* WORK REQUIRED:
Your answer should be the line that contains "agshop.it (89, 335)" and each line after it, restated word for word through the final line of the entries.

* DATA TO EXAMINE:
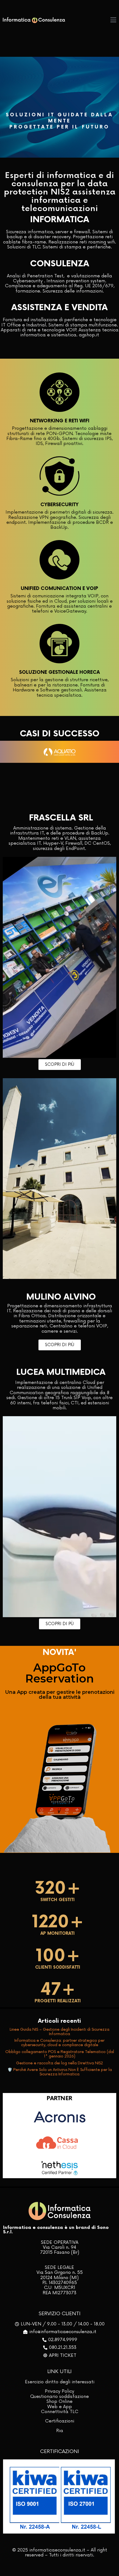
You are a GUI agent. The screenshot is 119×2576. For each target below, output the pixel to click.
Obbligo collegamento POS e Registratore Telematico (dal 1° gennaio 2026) (59, 2054)
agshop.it (89, 335)
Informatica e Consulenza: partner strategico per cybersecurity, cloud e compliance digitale (59, 2042)
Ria (59, 2430)
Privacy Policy (59, 2391)
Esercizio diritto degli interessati (59, 2382)
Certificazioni (59, 2421)
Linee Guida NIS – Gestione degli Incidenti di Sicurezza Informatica (59, 2031)
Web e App (59, 2406)
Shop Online (59, 2401)
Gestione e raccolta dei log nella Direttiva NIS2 (59, 2063)
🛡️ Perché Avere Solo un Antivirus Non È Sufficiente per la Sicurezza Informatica (59, 2071)
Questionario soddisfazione (59, 2396)
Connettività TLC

* EXERCISE RESPONSE:
agshop.it (89, 335)
Informatica e Consulenza: partner strategico per cybersecurity, cloud e compliance digitale (59, 2042)
Ria (59, 2430)
Privacy Policy (59, 2391)
Esercizio diritto degli interessati (59, 2382)
Certificazioni (59, 2421)
Linee Guida NIS – Gestione degli Incidenti di Sicurezza Informatica (59, 2031)
Web e App (59, 2406)
Shop Online (59, 2401)
Gestione e raccolta dei log nella Direttiva NIS2 (59, 2063)
🛡️ Perché Avere Solo un Antivirus Non È Sufficiente per la Sicurezza Informatica (59, 2071)
Questionario soddisfazione (59, 2396)
Connettività TLC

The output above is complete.